> **SET PROBLEM**
Reproduce every line of the material below verbatim, keeping each line in its original order.

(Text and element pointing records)
--- START ---
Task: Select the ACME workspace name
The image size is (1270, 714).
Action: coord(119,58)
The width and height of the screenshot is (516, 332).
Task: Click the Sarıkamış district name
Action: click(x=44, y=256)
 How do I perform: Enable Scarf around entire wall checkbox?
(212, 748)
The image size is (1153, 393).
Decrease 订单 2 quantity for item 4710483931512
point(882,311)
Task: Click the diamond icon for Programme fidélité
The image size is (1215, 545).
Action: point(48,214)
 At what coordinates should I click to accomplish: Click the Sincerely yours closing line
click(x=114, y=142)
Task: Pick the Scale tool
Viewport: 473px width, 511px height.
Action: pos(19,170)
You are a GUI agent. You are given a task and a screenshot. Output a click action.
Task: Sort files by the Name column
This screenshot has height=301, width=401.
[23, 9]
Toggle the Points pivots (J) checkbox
--- END ---
> **EXPECTED OUTPUT**
Task: Select the ACME workspace name
The image size is (1270, 714).
Action: coord(119,58)
The width and height of the screenshot is (516, 332).
Task: Click the Sarıkamış district name
Action: click(x=44, y=256)
 How do I perform: Enable Scarf around entire wall checkbox?
(212, 748)
The image size is (1153, 393).
Decrease 订单 2 quantity for item 4710483931512
point(882,311)
Task: Click the diamond icon for Programme fidélité
The image size is (1215, 545).
Action: point(48,214)
 At what coordinates should I click to accomplish: Click the Sincerely yours closing line
click(x=114, y=142)
Task: Pick the Scale tool
Viewport: 473px width, 511px height.
Action: pos(19,170)
You are a GUI agent. You are given a task and a screenshot. Output a click action.
Task: Sort files by the Name column
This screenshot has height=301, width=401.
[23, 9]
Toggle the Points pivots (J) checkbox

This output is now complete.